Monday, 12 March 2012
My Night at Maud's 
My Night at Maud’s was billed by its director Eric Rohmer as the third entry in his acclaimed Six Moral Tales series, though, interestingly, it released after The Collector because of the unavailability of its lead actor at earlier dates. Considered as not just the best film of the series but also as one of Rohmer’s finest accomplishments, this beautifully composed movie is a witty and delightful take on such serious topics as religion, relationship, marriage and morality. Jean-Louis (Jean-Louis Trintignant) is a practicing Catholic who has made the conscious decision of leading a “moral” life; however, he’s not bereft of normal human impulses, and his ensuing moral dilemma comes to fore when he ends up spending a night at the apartment of Maud (Francoise Fabian), a beautiful and intelligent woman he’s meeting for the first time and who his friend Vidal is seeing.
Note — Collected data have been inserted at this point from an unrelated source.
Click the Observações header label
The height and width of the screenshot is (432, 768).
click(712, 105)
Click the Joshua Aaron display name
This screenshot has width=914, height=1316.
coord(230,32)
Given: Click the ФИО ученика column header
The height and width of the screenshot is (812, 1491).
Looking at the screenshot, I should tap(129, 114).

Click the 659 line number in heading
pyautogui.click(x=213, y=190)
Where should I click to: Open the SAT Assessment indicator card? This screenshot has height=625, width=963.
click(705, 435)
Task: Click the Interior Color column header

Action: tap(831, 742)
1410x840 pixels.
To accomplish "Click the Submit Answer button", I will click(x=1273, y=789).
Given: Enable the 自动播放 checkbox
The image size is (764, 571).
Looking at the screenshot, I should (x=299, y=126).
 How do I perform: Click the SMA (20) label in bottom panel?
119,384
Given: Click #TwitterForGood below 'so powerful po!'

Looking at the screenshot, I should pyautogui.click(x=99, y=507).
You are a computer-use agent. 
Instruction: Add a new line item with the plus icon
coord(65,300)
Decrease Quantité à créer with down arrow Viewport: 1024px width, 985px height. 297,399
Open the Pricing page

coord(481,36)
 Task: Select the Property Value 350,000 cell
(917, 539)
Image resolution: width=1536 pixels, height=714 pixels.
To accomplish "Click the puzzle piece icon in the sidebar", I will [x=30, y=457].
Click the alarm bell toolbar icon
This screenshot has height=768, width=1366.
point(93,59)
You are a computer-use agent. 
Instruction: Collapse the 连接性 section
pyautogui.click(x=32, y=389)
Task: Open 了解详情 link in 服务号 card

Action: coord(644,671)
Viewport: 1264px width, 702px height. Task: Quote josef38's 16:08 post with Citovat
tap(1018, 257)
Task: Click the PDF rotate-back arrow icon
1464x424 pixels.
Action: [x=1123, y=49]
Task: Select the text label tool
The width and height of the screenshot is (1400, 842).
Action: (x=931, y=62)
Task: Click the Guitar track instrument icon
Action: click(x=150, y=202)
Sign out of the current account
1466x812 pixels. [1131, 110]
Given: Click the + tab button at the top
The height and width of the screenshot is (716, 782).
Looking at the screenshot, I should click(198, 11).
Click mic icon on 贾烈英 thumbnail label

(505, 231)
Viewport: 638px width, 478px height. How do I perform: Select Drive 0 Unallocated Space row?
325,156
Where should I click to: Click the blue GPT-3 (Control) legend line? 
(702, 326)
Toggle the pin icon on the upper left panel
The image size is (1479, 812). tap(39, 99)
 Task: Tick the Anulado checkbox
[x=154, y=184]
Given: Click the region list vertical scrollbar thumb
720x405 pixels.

Meanwhile he’s in love with Francois (Marie-Christine Barrault), a lovely young lady and a fellow church goer, despite never having spoken to her. Consequently, though he experiences an instant attraction to the exceedingly alluring Maude, he’s torn between his impulses and his willingness to remain loyal to the girl he intends to marry. The film’s most memorable section was undoubtedly the philosophical discourse that Jean-Louis, Maude and Vidal have at Maude’s apartment (the starting point for which was the famous ‘Pascal’s Wager’), and which is continued between the self-righteous Jean-Louis and the liberal-minded Maude after Vidal leaves. Wonderfully photographed in lilting B/W, very well paced, and comprising of excellent and restrained performances, what made this a masterpiece and such sheer joy to watch for me was Rohmer's expression of such profundity with such simplicity.